» **Instructions for the task**
All entries below are to be retyped in full, precisely as they appear.

» **Records provided**
# # #
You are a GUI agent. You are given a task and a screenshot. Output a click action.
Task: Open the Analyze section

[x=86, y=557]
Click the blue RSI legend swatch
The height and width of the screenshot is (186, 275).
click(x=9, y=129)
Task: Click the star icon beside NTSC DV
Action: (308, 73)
# # #
» **Task result**
You are a GUI agent. You are given a task and a screenshot. Output a click action.
Task: Open the Analyze section

[x=86, y=557]
Click the blue RSI legend swatch
The height and width of the screenshot is (186, 275).
click(x=9, y=129)
Task: Click the star icon beside NTSC DV
Action: (308, 73)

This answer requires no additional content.